У стен Малапаги - Рохлин Борис
Шрифт:
Интервал:
Вот последний случай. Говорил неоднократно и предупреждал. Входит в обязанность. И нет нарушения. Кивала, соглашалась, но не вняла и не последовала. Написала на несколько томиков и переплела. Имею дарственный с надписью. Такому-то с благодарностью за. Смотрю со смешанным чувством. Нашла кого благодарить. Всё вместе. Служба, обязанности. Исполняю без сожаления и не отступая. И с уважением к несомненному дару. Могу добавить: преклоняюсь и благодарен.

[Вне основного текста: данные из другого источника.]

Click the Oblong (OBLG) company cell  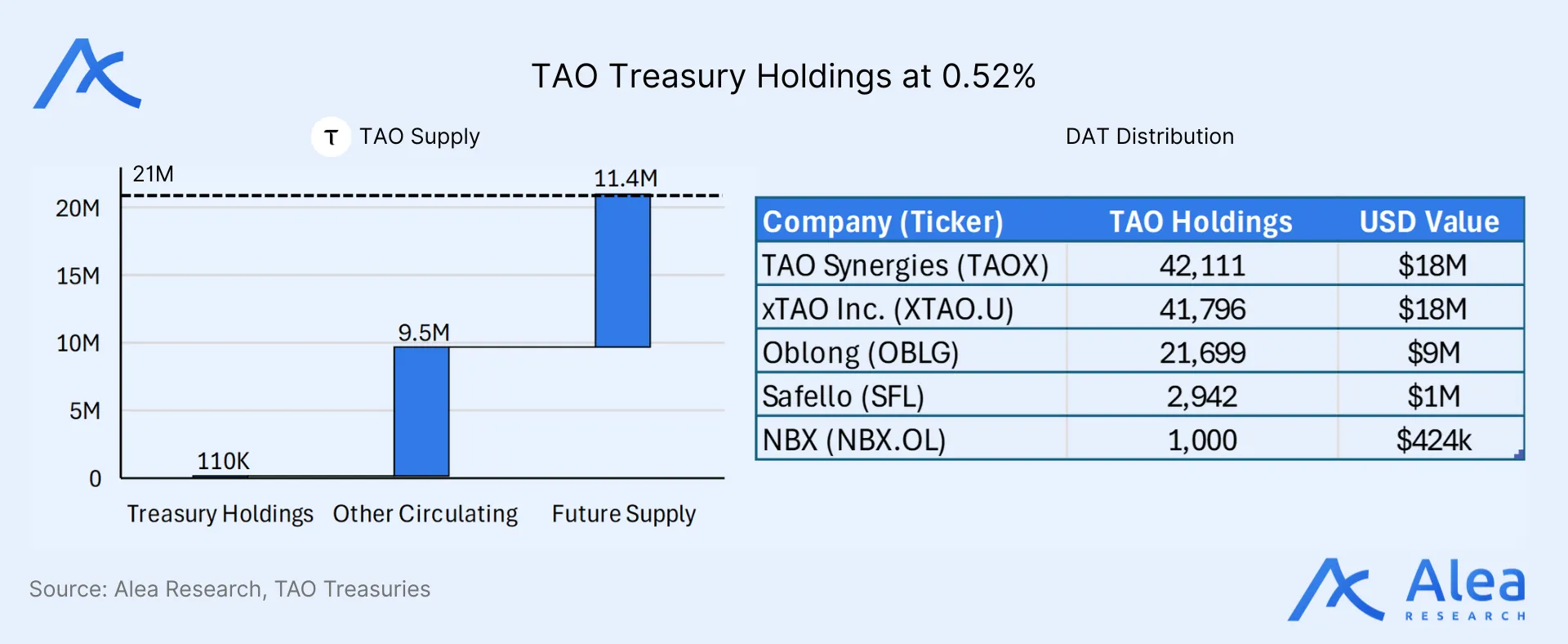pos(861,353)
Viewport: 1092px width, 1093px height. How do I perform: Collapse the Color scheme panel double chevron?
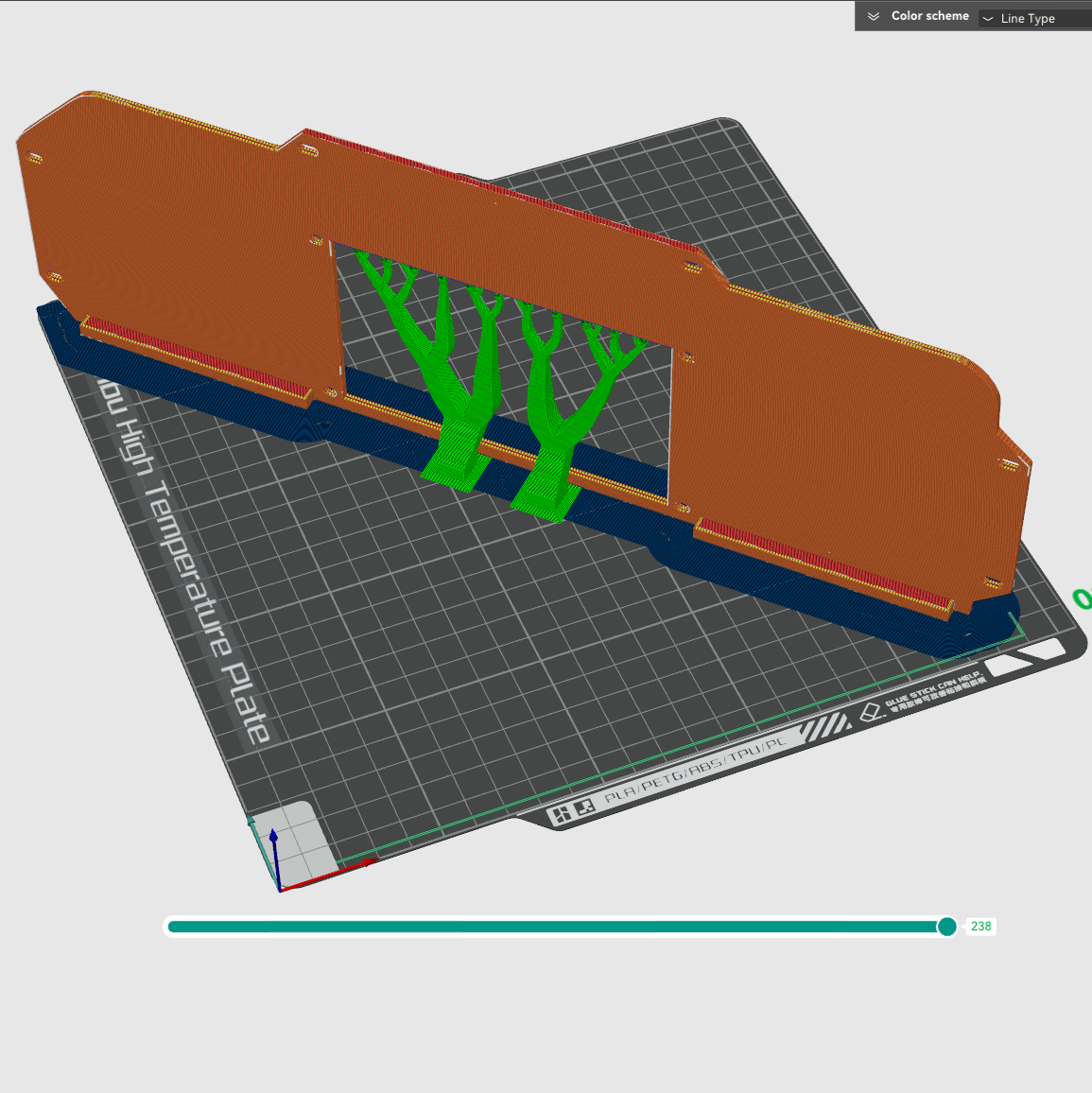[873, 16]
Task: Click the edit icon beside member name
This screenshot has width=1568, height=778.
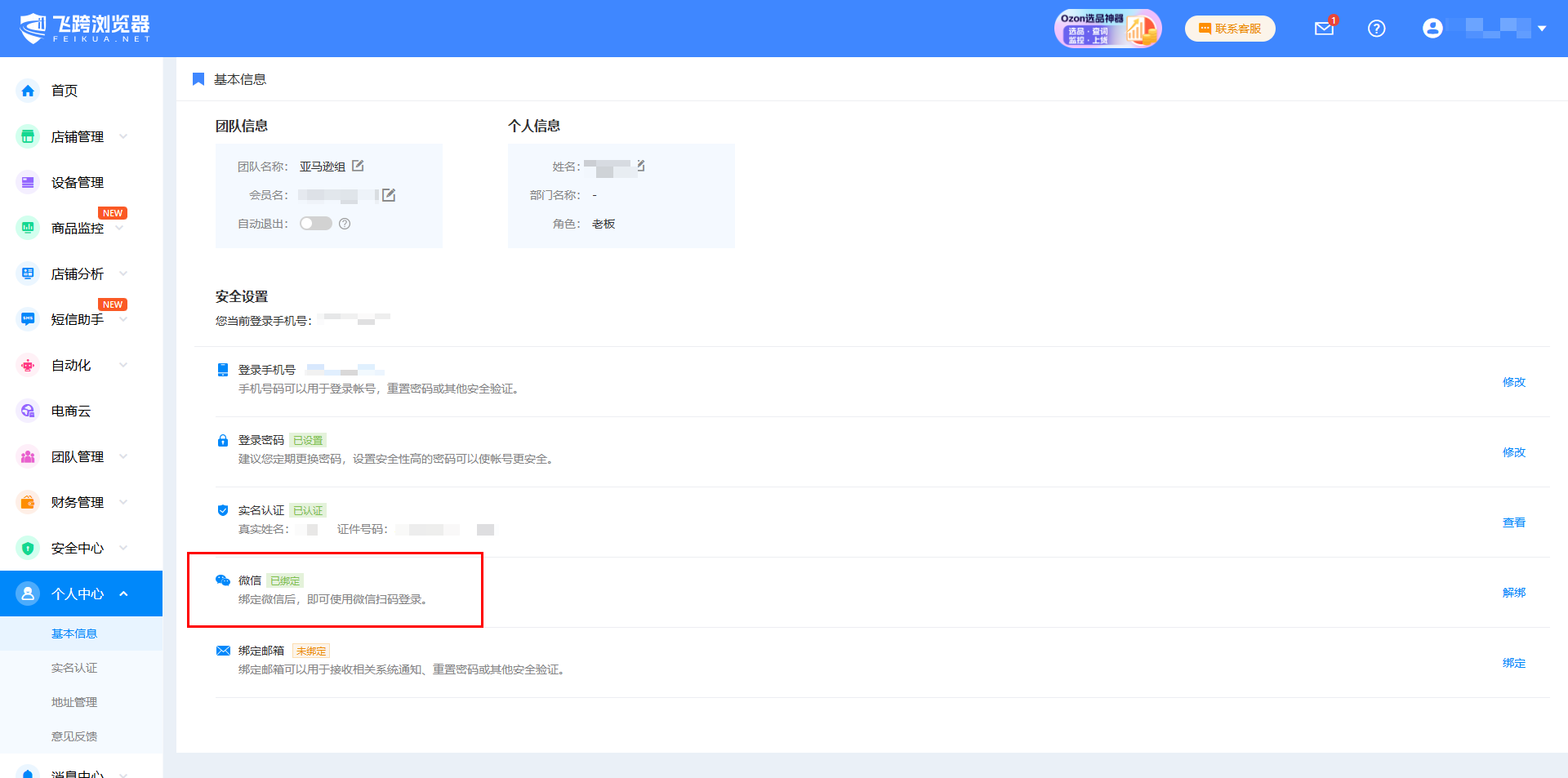Action: pyautogui.click(x=389, y=195)
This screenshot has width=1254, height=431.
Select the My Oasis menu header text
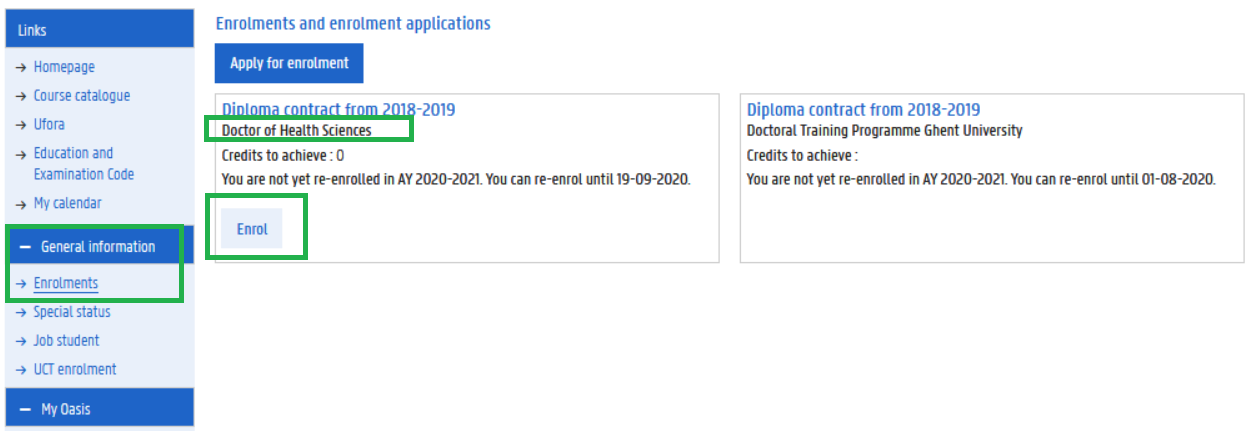[66, 410]
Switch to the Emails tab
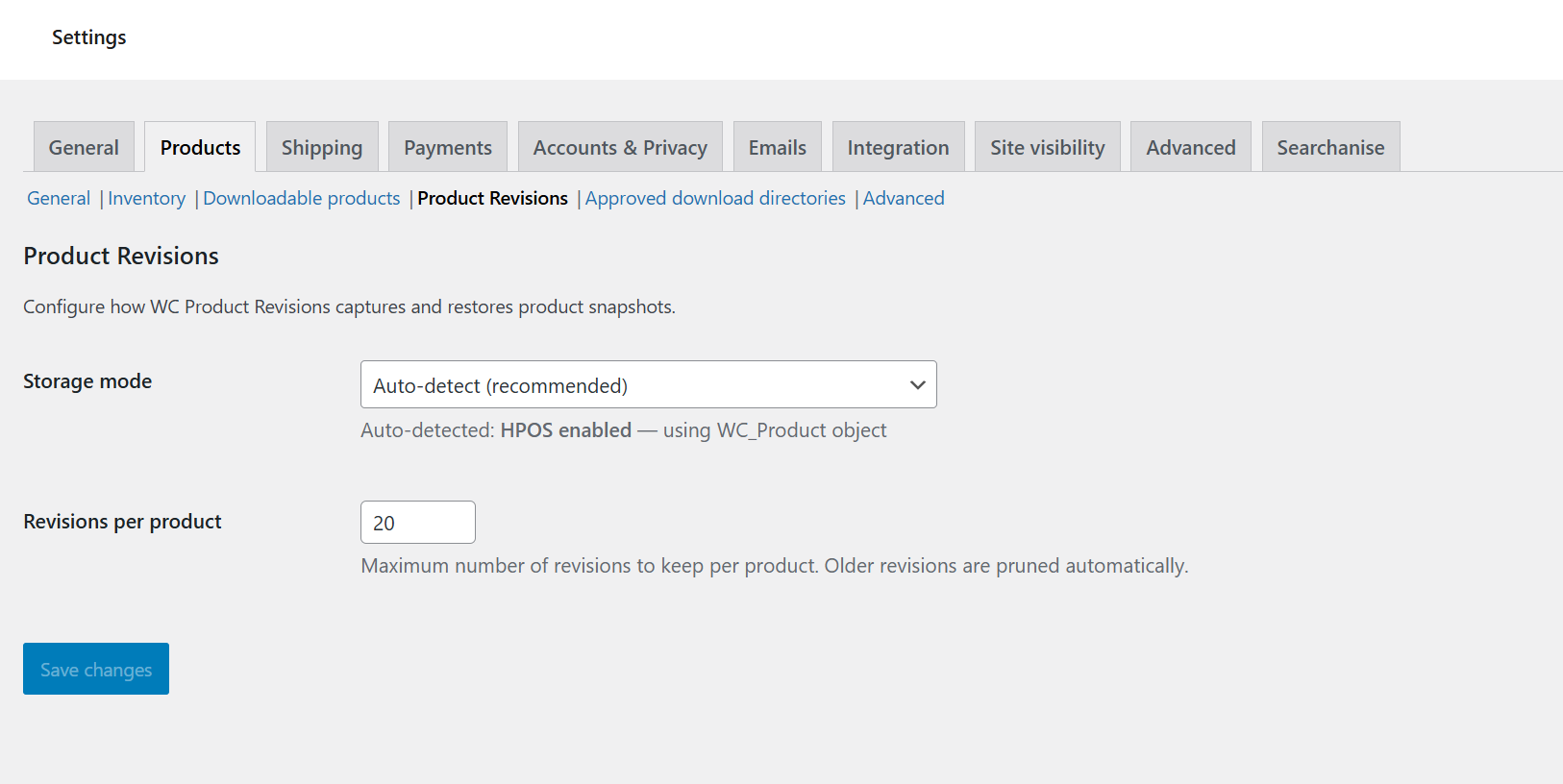The width and height of the screenshot is (1563, 784). (777, 147)
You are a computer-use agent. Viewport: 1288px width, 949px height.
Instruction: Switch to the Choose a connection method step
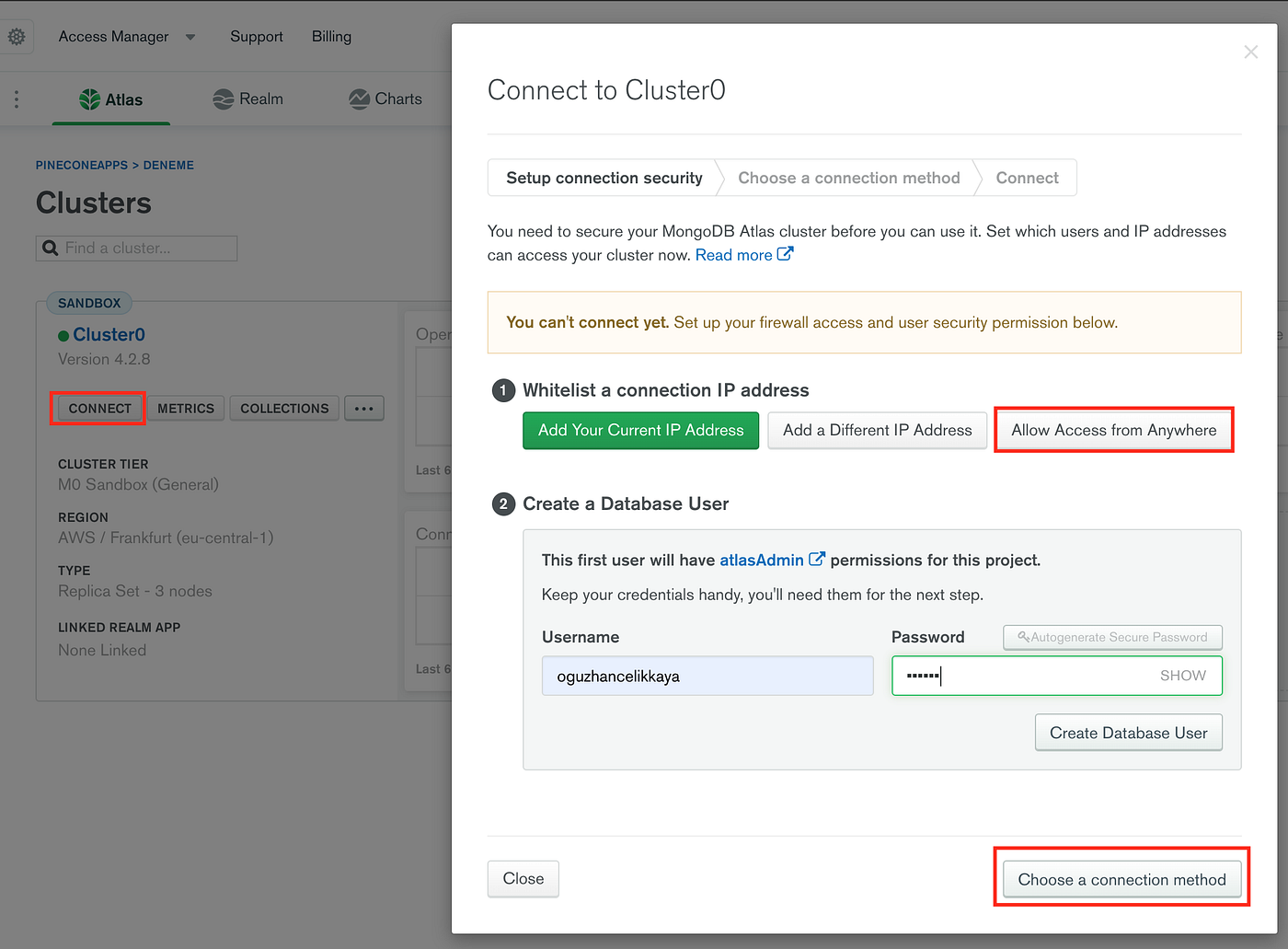tap(848, 177)
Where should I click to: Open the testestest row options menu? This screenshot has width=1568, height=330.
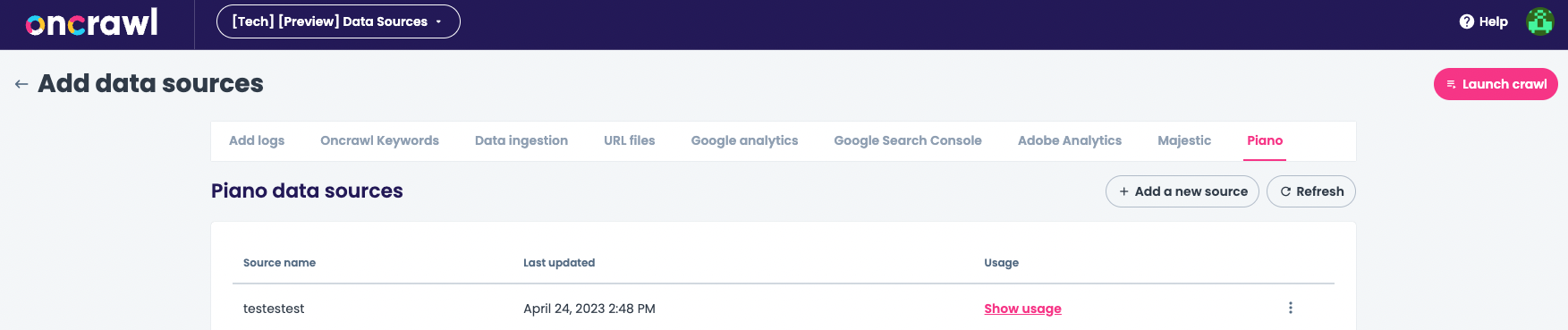[x=1290, y=308]
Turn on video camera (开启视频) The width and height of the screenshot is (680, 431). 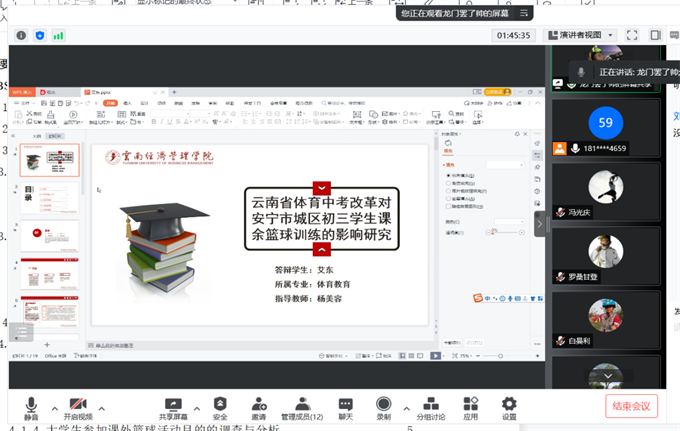(77, 406)
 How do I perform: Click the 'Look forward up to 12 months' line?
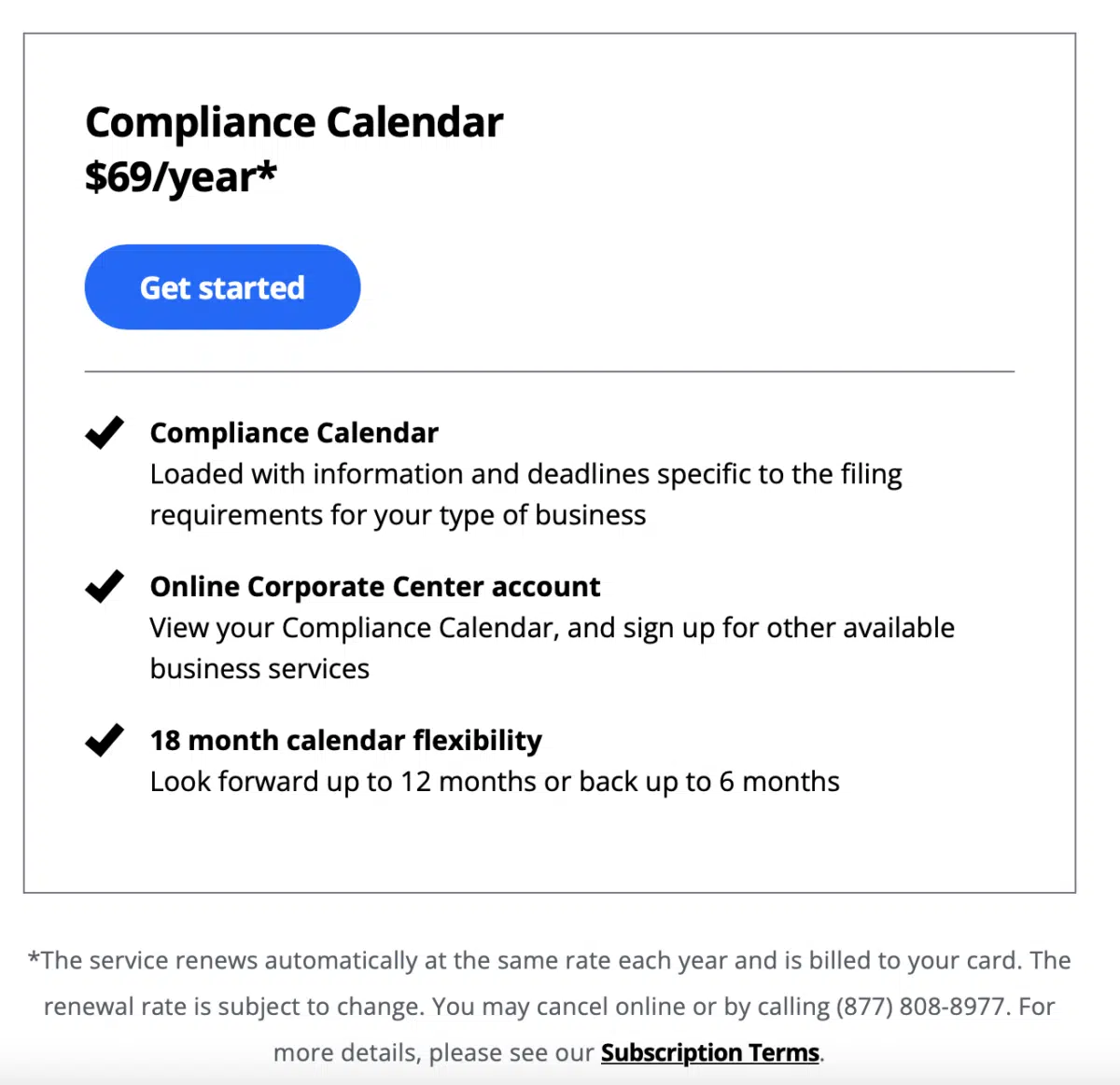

Был и остался. Её нет. Неважно. Значения не имеет. Перелистываю страницу за страницей, томик за томиком. Хорошо издан. Корректно и со вкусом. Приятно взять в руки. А что самиздат, так вдвойне. Не оторваться. Прочее несущественно. Могла продлить, написать ещё. Но была чужда послушанию. Жила не в этом. В своём. Другой мир и другое измерение. Для поэзии хорошо и необходимость. Однако задержаться здесь? Вряд ли.
Вины не чувствую. Внушал при каждой встрече. Искренне хотел продлить и удержать. Осторожно и аккуратно. Имел в виду — не обидеть, не спугнуть. Напрасно. Повторяю, сделал всё, что мог и не выходит за рамки. Но беспокойство и не отстаёт. Раньше хватало четверти и никаких ощущений. За обедом забывал окончательно. Старею и не радует стрижка ёжиком.
Стал перебирать коллекцию серебра. Начал давно, в юности. Серебряных копий всего три или четыре. Золотых не перечесть. Противный металл. Скучный цвет. А серебро — одно слово чего стоит. К тому же старинные вещи. Тонкий вкус, ювелирная работа. Приятно смотреть, приятно держать в руках. Согревает. Думаю, третья в стране. В мире, не знаю. Вероятно, какая-то и в мире. Не помогло. Раньше успокаивало в трудные и отвлекался.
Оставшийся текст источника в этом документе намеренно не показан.